A eficácia do Pilates na asma é decorrente do fortalecimento do centro corporal e pelo alongamento da musculatura da região torácica e da musculatura acessória da respiração, visando à correção das alterações posturais e, consequentemente, a melhora da função pulmonar. 

O Método Pilates contribui para a melhoria na qualidade de vida, pois, através da prática de exercícios físicos específicos, promove bem-estar e saúde, proporcionando maior agilidade, mobilidade e equilíbrio.

Durante a realização dos exercícios, são ativados diversos músculos que estão envolvidos na respiração, principalmente os responsáveis pela expiração, visto que os mesmos se encontram contraídos durante as fases de inspiração e expiração. 

O trabalho dos músculos respiratórios, especificamente dos músculos abdominais, e dos exercícios de alongamento da musculatura acessória da respiração melhora significativamente a força muscular expiratória, e consequentemente é possível diminuir a resistência das vias aéreas.

Conclusão

Durante a crise de asma, ocorre estreitamento da via aérea, levando ao aumento da resistência ao fluxo de ar, resultando em uso excessivo da musculatura acessória da inspiração e um padrão respiratório apical. 

De acordo com o a evolução da doença e com o aumento das crises, ocorre encurtamento da musculatura acessória da respiração, levando a uma alteração postural da caixa torácica. 

Os pacientes passam a adotar um padrão apical e pode ocorrer uma hiperinflação, prejudicando a mecânica do músculo diafragma e o posicionamento da coluna cervical e da cintura escapular, com redução da mobilidade torácica. 

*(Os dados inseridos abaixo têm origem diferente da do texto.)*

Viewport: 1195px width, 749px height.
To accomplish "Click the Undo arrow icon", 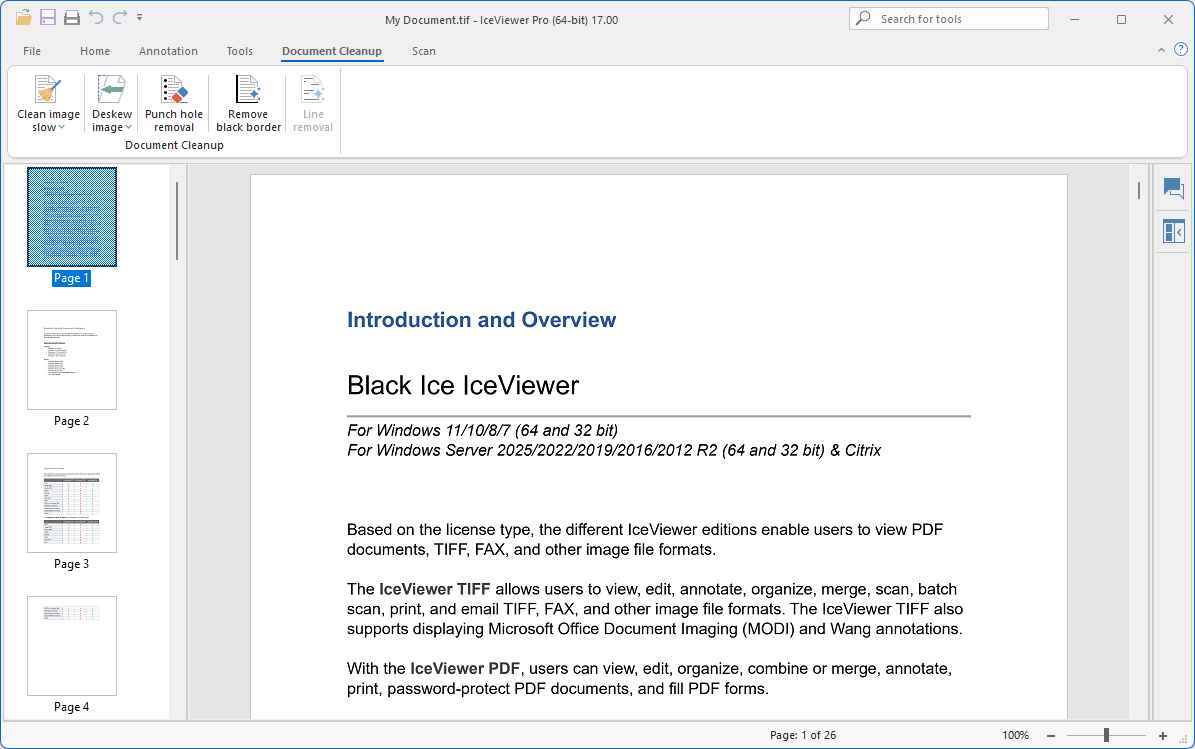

Por isso, exercícios de alongamento da musculatura acessória da respiração – como o Método Pilates  –  trazem resultados benéficos para essas consequências proporcionadas pela asma.

Escrito por: Liga Acadêmica de Fisioterapia Respiratória e Tabagismo – LAFREST – FEPI (Joyce Mara de Souza, Mariana Ferreira e Tainara Nielly Alves).

Orientado por: Profa Pâmela Pereira

 

Referências

SILVA K. S., et al. Influência do Método Pilates nas alterações pulmonar, postural e psicossocial observadas na asma. Fisioterapia Ser. vol. 11 – nº 4. 2016.

SILVA E. C. F. Asma Brônquica. Revista do Hospital Universitário Pedro Ernesto, UERJ. 2008.

PANELLI, C.; DE MARCO, A. Método Pilates de condicionamento do corpo: um programa para toda vida. 2.ed. São Paulo: Phorte, 2009.

SOUSA M. E., MARTINS D. J. N., GONZAGA D. B. Influência do Método Pilates na função cardiorrespiratória de idosos. Revista Expressão Católica Saúde. v.2, n1, 2017.

TORRI B. G., BARROS R. J., OLIVEIRA A. Q., et al. O Método Pilates melhora a função pulmonar e a mobilidade torácica de pacientes com doença pulmonar obstrutiva crônica. Revista Fisioterapia Brasil. v.18, p.56-62, 2017.